> Brief: In the article about the kitchen hand who scored high in the TOEFL, what did Zhang settle on as the most effective way to stay awake while studying?

> Given text:
· · · ·

Kitchen hand scores high in TOEFL
It would not be easy for an outstanding student at a prestigious university to score as high as 630 in the Test of English as a Foreign Language (TOEFL). But a young chef at Qinghua University, one of the top 10 universities in China, scored 630 the first time he took the test.
Learning English from packaging boxes
Zhang Liyong, 29, is from a remote mountainous village in East China's Jiangxi Province and has worked as a migrant worker in Guangzhou and Beijing for 10 years.
Like many country boys, Zhang dreamed of going to college when he was a senior high school student.
But, in 1994, he had to quit high school because he could not afford to continue, even though he had just one more year left before graduation.
He made a bold decision to move south to make money to support his family.
When he left his village, his mother put a dozen high school textbooks in his travel bag, saying: "Mom and Dad are so sorry we were unable to support you in finishing high school and going to college."
"Don't be upset, Mom," Zhang replied. "I just want to put off my dream of going to college until later."
On arriving in Guangzhou, Zhang first entered a bamboo artifact factory and then moved to an export-oriented toy factory.
Almost everything in Zhang's workshop was printed in English. The order was written in English, and the toys and packaging boxes were all printed in English.
Zhang took out his English textbooks and bought a small English-Chinese dictionary to find out the meaning of English words on the boxes.
One day, the factory received a number of foreigners and he saw a young Chinese interpreter in a neat suit talking freely with them.
Although he did not understood a single word, Zhang perceived his ambition was stirred.
A special student on campus
With the help of his uncle, Zhang, 21, moved north in June 1996 to work as a chef in the No. 15 dining hall of Qinghua University.
When he first arrived at the university, Zhang felt the university's students were lucky.
But after walking around the campus, he began to understand that it was not too late for him to improve himself.
He decided to pursue English studies. He bought some teaching materials and began to teach himself English.
On a low salary, he could not afford a teacher but he did buy a second-hand radio.
He had to get up at around 4 o'clock every morning to prepare food for the students and worked at least eight to nine hours a day.
He stayed up late to study. Since there was only a bulb light in the dormitory, the 10 roommates had to get used to sleeping with the light on.
After a while, he decided he did not want to disturb them so he rented a five-square-meter room in a flat.
It was not easy to stay awake after a day's hard work. Zhang tried different ways to keep awake and finally decided the most effective way was to drink hot water.
On the wall in front of his desk, there is his written motto: "In a young man's dictionary there is no such word as failure."
For the past eight years, Zhang has spent almost all his spare time studying English, setting aside his other interests playing cards and watching TV.
There was no heating in his room in winter and no air-conditioning in summer.
When he first entered a classroom at the university to read books, he was worried about being recognized, but was later able to feel comfortable mingling with other students.

· · · ·

> Recorded data:
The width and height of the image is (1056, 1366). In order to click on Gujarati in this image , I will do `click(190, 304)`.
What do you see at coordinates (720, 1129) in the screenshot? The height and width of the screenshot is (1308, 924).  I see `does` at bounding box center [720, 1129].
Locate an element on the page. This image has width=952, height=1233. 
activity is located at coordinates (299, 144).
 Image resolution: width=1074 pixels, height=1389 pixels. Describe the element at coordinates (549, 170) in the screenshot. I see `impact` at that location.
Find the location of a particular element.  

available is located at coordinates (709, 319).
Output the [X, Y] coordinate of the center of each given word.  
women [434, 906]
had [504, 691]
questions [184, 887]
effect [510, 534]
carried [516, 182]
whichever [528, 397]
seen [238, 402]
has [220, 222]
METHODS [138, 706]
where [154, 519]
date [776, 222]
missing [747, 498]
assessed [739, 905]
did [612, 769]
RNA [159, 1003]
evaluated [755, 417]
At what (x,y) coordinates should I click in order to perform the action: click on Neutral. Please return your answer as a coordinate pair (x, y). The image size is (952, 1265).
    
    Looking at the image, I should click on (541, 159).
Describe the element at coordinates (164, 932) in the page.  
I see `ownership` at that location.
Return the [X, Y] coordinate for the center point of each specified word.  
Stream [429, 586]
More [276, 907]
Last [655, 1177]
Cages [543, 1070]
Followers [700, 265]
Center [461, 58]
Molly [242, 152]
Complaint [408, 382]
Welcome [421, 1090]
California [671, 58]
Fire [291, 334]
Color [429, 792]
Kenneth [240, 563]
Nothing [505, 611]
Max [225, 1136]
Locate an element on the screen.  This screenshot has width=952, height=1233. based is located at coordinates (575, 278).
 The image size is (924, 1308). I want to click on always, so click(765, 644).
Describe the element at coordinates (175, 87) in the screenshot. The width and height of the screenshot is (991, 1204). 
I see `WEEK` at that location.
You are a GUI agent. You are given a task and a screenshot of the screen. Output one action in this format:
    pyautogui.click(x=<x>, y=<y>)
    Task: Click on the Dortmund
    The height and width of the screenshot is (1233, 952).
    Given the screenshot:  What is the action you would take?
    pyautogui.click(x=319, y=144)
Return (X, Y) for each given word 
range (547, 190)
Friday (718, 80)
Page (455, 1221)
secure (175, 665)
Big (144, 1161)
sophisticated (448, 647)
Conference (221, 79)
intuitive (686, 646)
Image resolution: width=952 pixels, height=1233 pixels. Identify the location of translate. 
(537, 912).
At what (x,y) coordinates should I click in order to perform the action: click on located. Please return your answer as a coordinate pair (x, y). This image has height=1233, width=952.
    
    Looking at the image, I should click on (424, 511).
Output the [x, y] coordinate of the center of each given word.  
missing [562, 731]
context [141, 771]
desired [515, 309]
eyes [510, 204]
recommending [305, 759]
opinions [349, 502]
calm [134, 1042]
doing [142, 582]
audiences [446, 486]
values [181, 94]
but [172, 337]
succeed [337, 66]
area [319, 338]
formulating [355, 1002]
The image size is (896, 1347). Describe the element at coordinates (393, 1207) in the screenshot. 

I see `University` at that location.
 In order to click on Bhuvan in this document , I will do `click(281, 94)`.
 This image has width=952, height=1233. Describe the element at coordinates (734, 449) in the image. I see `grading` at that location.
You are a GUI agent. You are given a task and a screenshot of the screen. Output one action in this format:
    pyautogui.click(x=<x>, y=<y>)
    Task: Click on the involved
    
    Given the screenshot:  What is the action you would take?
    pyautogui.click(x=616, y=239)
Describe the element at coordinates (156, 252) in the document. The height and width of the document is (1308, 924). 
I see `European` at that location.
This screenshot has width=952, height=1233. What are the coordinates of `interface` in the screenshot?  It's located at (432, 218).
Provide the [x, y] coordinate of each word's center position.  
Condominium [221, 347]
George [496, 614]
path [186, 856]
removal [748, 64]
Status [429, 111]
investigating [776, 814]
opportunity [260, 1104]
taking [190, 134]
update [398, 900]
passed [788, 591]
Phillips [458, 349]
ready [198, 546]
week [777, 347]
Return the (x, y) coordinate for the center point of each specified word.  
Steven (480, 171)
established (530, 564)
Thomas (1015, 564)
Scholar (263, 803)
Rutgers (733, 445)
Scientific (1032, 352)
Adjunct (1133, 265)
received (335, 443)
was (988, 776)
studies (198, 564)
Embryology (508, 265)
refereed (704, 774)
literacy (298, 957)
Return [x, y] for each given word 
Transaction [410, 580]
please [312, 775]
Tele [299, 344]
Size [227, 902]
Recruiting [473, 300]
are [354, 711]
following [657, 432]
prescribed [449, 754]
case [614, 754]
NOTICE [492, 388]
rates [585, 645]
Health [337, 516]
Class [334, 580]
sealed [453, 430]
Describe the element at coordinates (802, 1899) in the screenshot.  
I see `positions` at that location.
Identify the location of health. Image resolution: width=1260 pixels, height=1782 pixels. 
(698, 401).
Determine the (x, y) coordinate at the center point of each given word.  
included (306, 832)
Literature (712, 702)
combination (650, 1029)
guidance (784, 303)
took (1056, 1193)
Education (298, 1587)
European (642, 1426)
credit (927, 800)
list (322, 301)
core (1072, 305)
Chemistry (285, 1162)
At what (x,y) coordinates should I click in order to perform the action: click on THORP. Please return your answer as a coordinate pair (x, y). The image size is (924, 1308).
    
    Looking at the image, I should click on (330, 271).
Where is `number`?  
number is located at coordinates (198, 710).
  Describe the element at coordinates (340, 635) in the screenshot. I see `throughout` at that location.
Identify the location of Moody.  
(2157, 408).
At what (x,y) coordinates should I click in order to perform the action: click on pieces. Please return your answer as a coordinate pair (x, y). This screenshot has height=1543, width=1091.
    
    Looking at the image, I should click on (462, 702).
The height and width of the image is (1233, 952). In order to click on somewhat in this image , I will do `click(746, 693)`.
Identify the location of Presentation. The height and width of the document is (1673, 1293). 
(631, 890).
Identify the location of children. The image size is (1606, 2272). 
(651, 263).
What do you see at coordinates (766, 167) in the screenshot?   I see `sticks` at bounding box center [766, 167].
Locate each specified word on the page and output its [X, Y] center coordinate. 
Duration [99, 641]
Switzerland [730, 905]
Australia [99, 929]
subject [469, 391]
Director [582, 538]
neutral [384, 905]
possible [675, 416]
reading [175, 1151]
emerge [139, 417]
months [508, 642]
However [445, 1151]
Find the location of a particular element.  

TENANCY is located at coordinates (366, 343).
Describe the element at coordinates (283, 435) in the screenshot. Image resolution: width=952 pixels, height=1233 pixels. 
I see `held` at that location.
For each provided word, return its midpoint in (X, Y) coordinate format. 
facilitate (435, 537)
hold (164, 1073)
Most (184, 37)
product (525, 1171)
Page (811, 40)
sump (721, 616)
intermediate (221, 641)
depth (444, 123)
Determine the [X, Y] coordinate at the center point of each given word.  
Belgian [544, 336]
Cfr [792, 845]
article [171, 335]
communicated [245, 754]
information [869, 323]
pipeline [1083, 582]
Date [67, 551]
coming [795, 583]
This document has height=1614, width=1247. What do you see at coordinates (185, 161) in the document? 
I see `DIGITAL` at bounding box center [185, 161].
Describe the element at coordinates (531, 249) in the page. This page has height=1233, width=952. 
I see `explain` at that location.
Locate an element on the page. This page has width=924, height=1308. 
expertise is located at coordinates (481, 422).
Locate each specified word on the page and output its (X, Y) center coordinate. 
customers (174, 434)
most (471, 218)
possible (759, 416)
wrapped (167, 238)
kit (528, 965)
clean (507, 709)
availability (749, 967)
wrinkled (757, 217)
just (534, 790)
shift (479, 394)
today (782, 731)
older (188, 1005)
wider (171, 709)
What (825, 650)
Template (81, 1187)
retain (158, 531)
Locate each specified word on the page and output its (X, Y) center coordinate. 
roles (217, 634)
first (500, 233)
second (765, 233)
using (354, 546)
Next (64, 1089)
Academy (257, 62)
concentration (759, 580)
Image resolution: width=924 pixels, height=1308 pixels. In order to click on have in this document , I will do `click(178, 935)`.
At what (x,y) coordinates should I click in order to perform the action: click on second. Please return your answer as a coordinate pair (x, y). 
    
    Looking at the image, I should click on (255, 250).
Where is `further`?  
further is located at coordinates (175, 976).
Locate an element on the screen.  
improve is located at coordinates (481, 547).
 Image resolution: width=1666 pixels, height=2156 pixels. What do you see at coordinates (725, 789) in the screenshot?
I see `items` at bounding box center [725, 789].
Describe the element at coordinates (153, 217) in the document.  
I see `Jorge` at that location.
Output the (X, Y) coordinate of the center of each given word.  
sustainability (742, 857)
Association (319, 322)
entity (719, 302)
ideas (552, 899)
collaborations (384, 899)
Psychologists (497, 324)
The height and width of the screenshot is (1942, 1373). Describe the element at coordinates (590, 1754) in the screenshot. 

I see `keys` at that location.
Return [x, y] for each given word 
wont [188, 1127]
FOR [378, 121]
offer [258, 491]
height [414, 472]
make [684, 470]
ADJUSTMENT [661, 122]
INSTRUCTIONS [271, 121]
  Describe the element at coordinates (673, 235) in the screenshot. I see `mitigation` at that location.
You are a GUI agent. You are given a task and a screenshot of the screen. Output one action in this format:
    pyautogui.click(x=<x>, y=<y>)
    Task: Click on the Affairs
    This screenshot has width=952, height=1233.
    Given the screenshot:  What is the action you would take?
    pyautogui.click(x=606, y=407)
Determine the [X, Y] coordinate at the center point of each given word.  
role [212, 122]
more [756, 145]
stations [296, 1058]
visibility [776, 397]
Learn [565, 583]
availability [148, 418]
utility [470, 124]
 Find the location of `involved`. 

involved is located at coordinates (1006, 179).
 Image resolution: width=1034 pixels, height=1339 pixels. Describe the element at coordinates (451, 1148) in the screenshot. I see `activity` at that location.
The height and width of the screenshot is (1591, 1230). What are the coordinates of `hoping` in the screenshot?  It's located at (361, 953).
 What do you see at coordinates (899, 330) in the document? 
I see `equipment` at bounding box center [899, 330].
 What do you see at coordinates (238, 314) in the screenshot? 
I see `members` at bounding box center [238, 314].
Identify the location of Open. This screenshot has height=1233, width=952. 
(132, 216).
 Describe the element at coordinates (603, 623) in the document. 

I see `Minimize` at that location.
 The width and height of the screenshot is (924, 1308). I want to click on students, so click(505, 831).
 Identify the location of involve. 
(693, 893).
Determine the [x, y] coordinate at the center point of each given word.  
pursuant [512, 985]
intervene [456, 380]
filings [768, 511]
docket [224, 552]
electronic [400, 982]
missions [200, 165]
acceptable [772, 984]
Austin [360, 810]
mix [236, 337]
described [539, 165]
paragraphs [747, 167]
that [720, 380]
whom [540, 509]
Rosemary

· · · ·

> Result: Drinking hot water.